AdMax腺病毒系统是由腺病毒载体鼻祖Dr.Frank Graham在1999年创建的一套重组腺病毒构建系统,目前已被加拿大的Micobix公司开发成为一种腺病毒载体包装系统。AdMax系统进行重组腺病毒包装的基本原理是通过Cre-loxP或FLP-frt重组酶,使转染进HEK-293细胞的穿梭质粒和骨架质粒发生定点重组,产生重组腺病毒,这样得到的重组病毒是E1缺失的复制缺陷型腺病毒,病毒在不能够提供E1区的细胞中只能实现外源基因的表达而本身不具备增殖能力。AdMax系统的特点是通过重组酶在真核细胞内完成重组出毒,高效且稳定,可以说,它是目前最方便快捷的腺病毒包装系统之一。
与现在使用最普及的AdEasy系统相比,AdMax系统出毒更快,能够高效率、简便而快速地获得重组腺病毒,并且病毒的产率(yielding)明显提高。利用AdMax系统,只需要2~4周就能完成从质粒构建到重组出毒的全过程,成功率大于98%(其中95%的克隆含有目的基因),因为重组出毒是在真核细胞内完成的,保持了对腺病毒的生存压力,因此有助于保持重组腺病毒基因组的完整性;而AdEasy系统的出毒成功率只有18-34%(Stratagene公司新版的AdEasy XL系统成功率在94%左右),而且在原核细胞(BJ5183)中完成病毒基因组重组,理论上,失去了生存压力的腺病毒基因组更容易发生突变,病毒遗传背景及活性可能会受到影响。
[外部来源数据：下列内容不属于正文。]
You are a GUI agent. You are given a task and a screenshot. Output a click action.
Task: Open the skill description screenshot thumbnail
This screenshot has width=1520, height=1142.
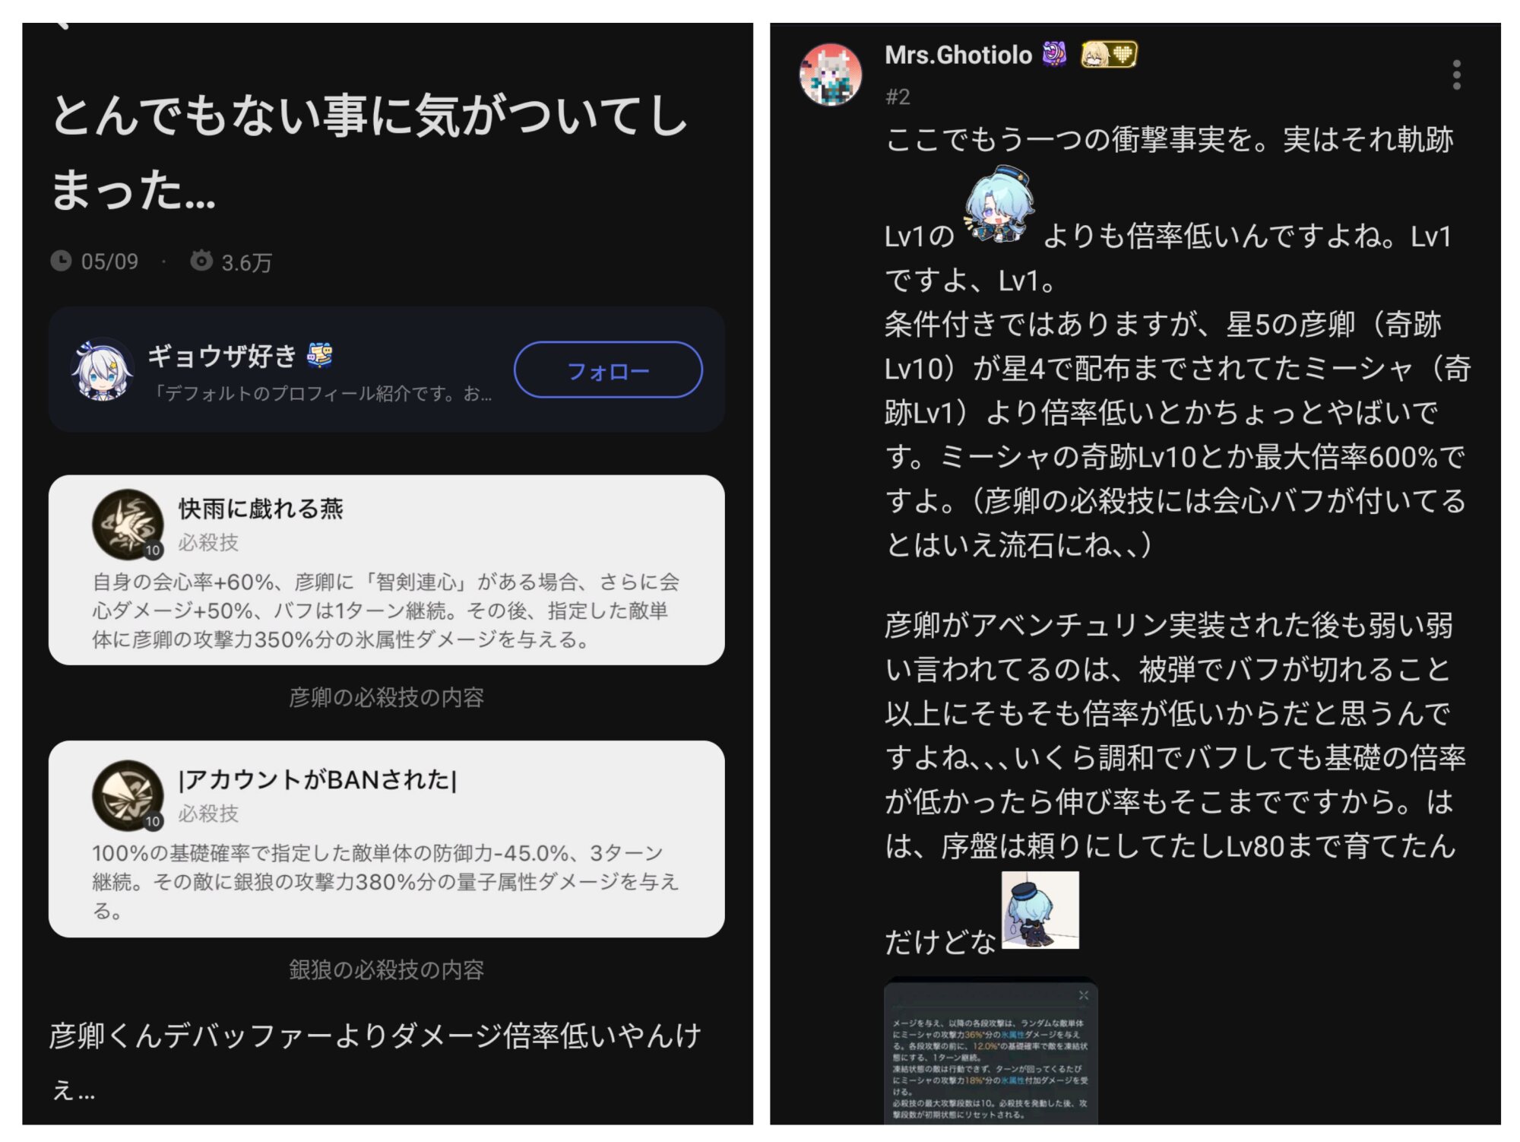[x=991, y=1052]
人类腺病毒家族有51个已知血清型,分为6个亚群:A组、B组、C组、D组、E组和F组。现今最常用的腺病毒载体是Ad5,即血清型为5的腺病毒,属于C亚群,AdEasy系统和AdMax系统包装出的也都是Ad5。腺病毒的纤突结(fiber knob)介导病毒与细胞的吸附,除了B组腺病毒以外,其它各组腺病毒都用CAR(coxsackievirus-adenovirus receptors)作为其主要吸附受体(attachment receptor),而B组腺病毒则用另外一种细胞受体CD46作为吸附受体(Gaggar,A.,et al.,Nature Medicine.2003)。依据组织亲嗜性和与致病部位的相关性,B组腺病毒又进一步分为B1和B2亚组:B1亚组感染呼吸道,B2亚组感染肾和尿道。Ad11p,Ad14,Ad35为B2亚组腺病毒;Ad3,Ad16,Ad21,Ad50为B1亚组腺病毒。CD46是一种广泛表达的补体调节蛋白(complement regulatory protein),这种蛋白几乎存在于所有的人类体细胞表面。近年来,B组腺病毒的衍生体作为颇具吸引力的基因治疗载体而受到关注,因为它们可以转导造血干细胞、树突状细胞(DC细胞)和恶性肿瘤细胞等靶细胞,而这些细胞往往不易被常用的腺病毒载体(如Ad5)感染(Shayakhmetov,D.,et al.,Journal of Virology.2000)。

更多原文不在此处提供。